| BRIEF |
Copy the data below word for word, starting at the line that contains "Locate an element" and ending after the line that contains "legend-label: Yes is". Leave the pictures out of your copy.

===

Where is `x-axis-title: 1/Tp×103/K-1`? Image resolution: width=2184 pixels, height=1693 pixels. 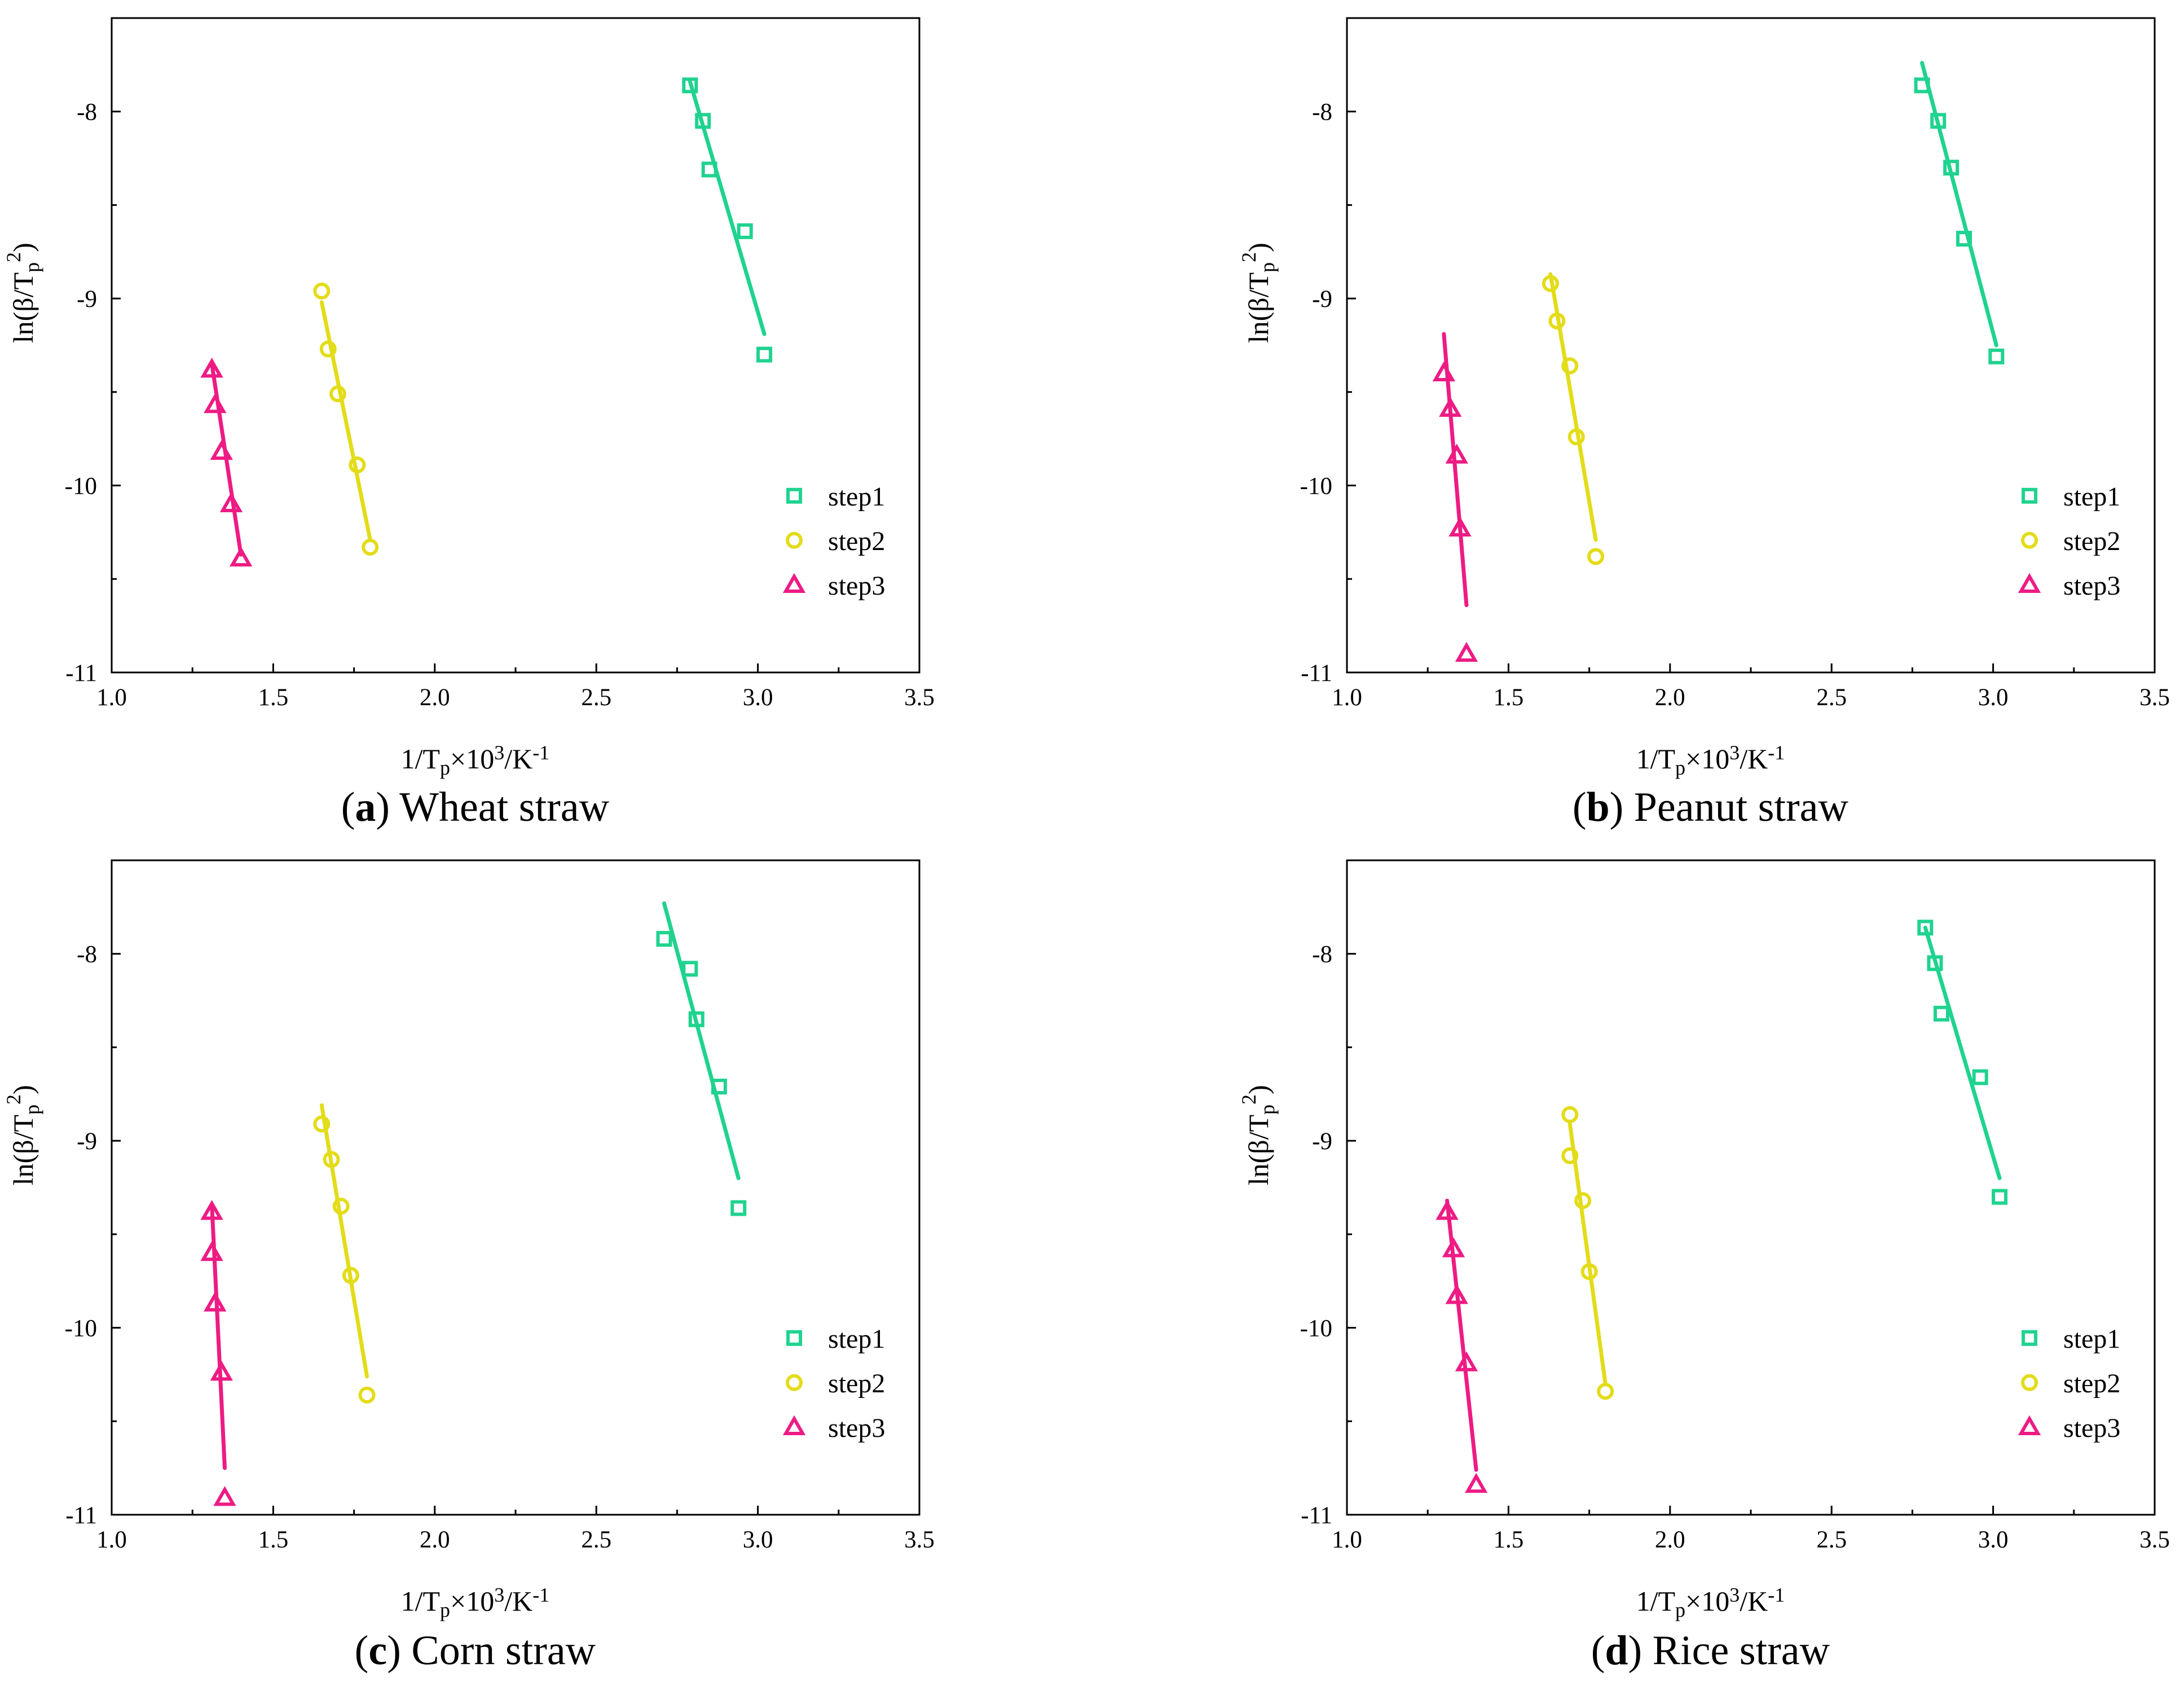 x-axis-title: 1/Tp×103/K-1 is located at coordinates (475, 760).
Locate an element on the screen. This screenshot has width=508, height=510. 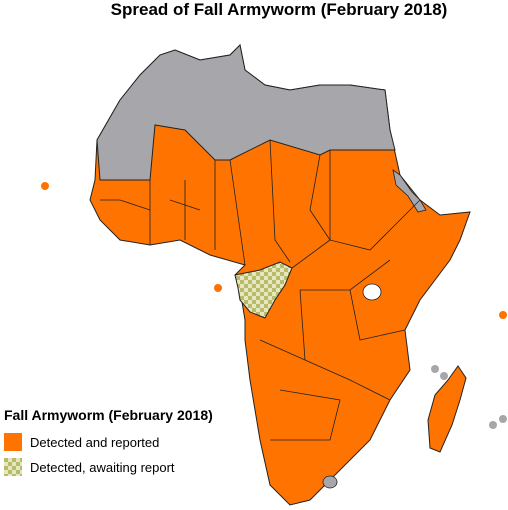
title: Spread of Fall Armyworm (February 2018) is located at coordinates (279, 10).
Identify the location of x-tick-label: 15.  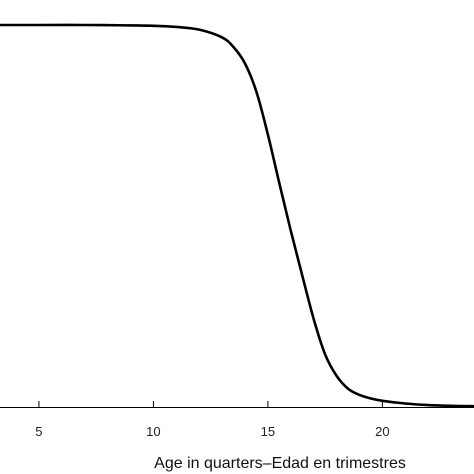
(268, 432).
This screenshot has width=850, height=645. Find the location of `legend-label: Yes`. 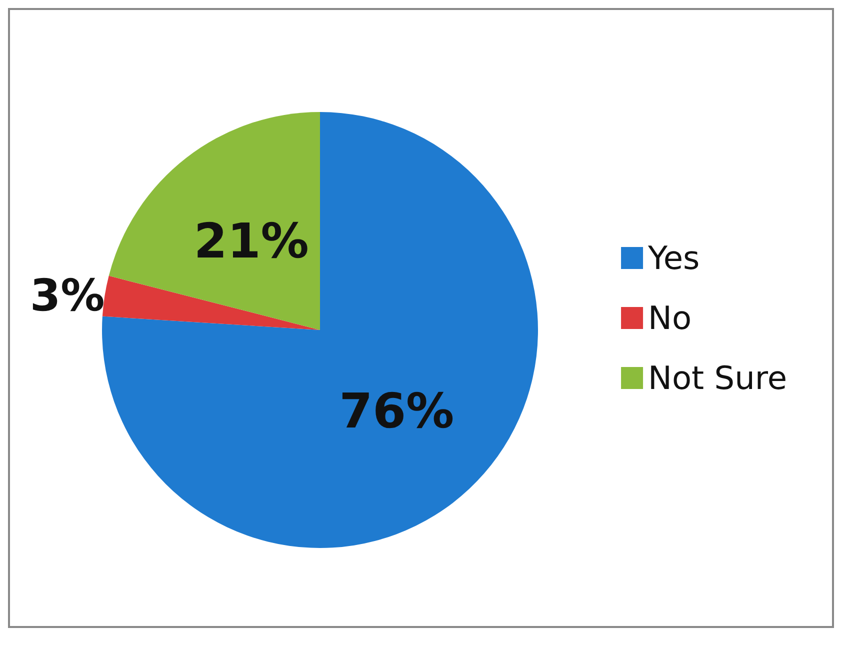

legend-label: Yes is located at coordinates (674, 258).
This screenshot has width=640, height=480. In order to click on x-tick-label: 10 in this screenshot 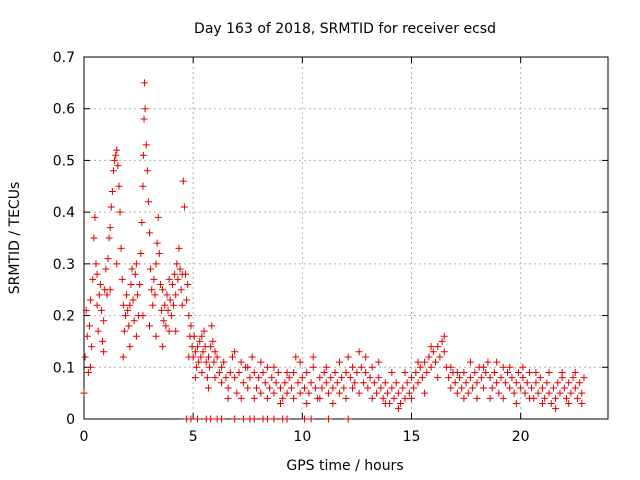, I will do `click(302, 437)`.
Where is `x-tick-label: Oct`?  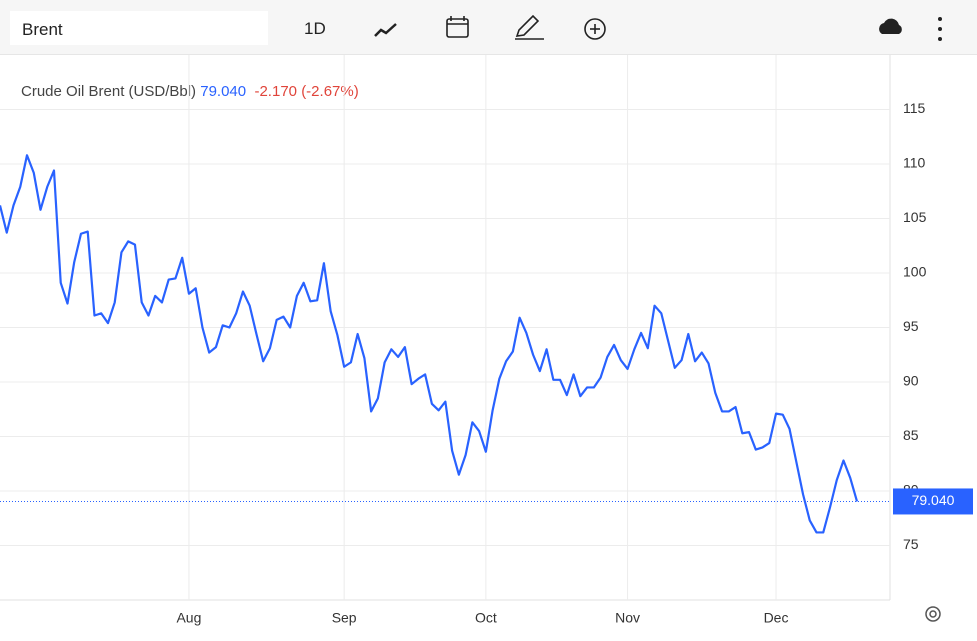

===

| RESULT OF THE TASK |
Locate an element on the screen. This screenshot has width=508, height=510. 
title: Spread of Fall Armyworm (February 2018) is located at coordinates (279, 10).
Identify the location of x-tick-label: 15.  
(268, 432).
This screenshot has width=850, height=645. Find the location of `legend-label: Yes`. 

legend-label: Yes is located at coordinates (674, 258).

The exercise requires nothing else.